而在病房内,白术初步检查完毕,他直起身,对着紧张万分的胡桃和白珩,露出了一个极其罕见的、带着疲惫却无比欣慰的笑容:
“胡堂主,幸不辱命。毕先生魂火已稳,意识虽弱,但确已复苏!此乃…真正的枯木逢春!只是沉疴日久,五感、肢体、记忆的恢复尚需时日,需静养,万不可操之过急。”
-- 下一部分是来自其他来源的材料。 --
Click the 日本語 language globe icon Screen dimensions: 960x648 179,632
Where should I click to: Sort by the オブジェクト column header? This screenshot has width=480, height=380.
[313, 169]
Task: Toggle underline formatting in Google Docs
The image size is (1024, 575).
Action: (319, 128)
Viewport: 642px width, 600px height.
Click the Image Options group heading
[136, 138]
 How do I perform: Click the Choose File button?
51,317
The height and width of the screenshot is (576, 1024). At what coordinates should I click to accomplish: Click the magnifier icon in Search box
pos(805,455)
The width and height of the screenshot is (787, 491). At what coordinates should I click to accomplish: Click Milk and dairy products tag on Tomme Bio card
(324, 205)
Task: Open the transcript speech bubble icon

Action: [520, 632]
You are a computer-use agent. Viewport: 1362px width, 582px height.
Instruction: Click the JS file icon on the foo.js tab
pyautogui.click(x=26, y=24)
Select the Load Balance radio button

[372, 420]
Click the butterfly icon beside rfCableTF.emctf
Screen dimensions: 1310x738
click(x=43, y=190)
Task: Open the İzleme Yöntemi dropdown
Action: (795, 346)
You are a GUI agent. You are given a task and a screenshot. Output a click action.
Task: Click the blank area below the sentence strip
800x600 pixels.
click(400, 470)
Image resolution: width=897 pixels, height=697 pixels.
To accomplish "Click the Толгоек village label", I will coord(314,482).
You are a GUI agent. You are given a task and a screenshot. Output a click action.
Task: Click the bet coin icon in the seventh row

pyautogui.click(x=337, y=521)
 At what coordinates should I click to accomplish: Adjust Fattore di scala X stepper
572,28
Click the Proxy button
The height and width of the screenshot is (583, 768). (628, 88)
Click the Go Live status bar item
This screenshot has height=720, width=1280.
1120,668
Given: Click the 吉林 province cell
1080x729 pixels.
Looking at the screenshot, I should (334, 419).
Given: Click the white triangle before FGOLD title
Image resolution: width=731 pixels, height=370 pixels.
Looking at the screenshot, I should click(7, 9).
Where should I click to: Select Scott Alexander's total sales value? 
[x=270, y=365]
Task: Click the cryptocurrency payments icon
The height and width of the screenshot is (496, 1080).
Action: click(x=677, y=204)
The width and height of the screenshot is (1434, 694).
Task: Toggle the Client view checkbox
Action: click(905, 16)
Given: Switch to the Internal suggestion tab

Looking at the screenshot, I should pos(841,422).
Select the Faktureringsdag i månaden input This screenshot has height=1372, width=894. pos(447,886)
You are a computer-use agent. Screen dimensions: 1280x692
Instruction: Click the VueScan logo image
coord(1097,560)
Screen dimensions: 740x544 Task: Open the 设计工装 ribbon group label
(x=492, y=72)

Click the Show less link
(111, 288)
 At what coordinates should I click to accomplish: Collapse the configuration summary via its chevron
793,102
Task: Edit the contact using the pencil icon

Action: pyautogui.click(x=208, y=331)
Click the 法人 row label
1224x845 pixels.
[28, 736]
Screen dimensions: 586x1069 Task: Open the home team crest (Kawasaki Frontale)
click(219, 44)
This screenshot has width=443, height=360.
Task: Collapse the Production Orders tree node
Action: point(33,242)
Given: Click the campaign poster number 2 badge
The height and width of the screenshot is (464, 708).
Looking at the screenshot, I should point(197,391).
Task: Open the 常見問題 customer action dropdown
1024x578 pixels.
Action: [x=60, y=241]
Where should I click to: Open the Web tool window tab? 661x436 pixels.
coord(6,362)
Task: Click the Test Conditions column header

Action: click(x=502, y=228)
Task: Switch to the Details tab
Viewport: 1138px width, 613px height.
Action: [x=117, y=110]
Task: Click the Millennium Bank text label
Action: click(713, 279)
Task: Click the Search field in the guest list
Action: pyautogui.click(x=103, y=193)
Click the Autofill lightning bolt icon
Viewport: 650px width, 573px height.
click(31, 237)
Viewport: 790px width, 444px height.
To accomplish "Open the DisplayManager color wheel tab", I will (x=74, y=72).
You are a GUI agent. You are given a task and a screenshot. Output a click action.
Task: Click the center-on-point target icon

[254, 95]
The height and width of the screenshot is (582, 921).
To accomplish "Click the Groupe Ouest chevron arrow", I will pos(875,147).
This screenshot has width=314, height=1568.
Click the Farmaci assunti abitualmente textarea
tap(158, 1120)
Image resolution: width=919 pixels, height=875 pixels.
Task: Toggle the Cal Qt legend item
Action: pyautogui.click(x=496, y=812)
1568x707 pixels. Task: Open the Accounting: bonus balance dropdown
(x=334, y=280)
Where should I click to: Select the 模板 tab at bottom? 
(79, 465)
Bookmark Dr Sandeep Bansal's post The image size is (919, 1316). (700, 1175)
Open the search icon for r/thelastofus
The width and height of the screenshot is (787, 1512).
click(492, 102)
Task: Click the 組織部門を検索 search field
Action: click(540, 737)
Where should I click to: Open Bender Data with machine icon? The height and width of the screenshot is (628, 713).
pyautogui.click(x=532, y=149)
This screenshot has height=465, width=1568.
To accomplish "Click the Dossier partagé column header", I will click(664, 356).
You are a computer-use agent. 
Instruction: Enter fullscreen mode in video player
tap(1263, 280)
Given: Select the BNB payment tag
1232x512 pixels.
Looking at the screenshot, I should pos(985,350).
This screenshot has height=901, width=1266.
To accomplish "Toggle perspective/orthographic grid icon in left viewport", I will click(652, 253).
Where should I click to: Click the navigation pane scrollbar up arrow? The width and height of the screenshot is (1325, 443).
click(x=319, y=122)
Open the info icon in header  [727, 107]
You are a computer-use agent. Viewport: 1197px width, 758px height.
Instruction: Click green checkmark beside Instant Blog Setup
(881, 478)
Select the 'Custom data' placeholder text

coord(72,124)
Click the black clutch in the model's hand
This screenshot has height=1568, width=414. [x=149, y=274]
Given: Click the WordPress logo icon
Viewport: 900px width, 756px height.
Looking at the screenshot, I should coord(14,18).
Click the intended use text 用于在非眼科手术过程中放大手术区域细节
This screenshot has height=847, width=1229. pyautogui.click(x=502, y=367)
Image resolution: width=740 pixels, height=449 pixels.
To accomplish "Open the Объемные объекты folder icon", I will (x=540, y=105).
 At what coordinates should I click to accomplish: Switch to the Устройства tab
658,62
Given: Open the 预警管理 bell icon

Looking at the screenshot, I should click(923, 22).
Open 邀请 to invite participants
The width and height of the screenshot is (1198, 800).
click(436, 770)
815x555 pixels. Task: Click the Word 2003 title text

他顿了顿,看向床上眼神依旧迷茫却固执地看着胡桃的毕云涛,补充道,“他此刻…或许只认得最深的执念。胡堂主,你的存在,就是他此刻最好的‘药’。”
胡桃的泪水再次决堤,她用力点头,哽咽着说不出话。
她轻轻坐回床边,小心翼翼地避开白术施针的位置,再次握住毕云涛冰凉的手,将自己的脸颊贴上去,低语着:
“听到了吗?云涛?白术先生说你没事了…我们慢慢来…我陪着你…一直陪着你…”
毕云涛的目光,在她的低语和触碰下,似乎又安定了一分。
那涣散的瞳孔深处,那丝属于“毕云涛”的微弱光芒,在胡桃无尽的温柔中,艰难地、却又顽强地…**闪烁了一下**。
希望的光芒在内院温暖的病房里静静流淌。
而绝望的冰渊,却在无人知晓的黑暗仓库里,无声地蔓延、冻结。
苏醒的黎明已然到来,但照亮的,却是截然不同的命运轨迹。
毕云涛艰难地抓住了胡桃这束光,而镜流,则在亲手制造的血与冷的废墟中,被推向了更深的孤独与未知的疯狂。
往生堂的庆贺宴席尚未散去,但那欢庆的表象之下,早已暗流汹涌,只待一个契机,便会掀起滔天巨浪。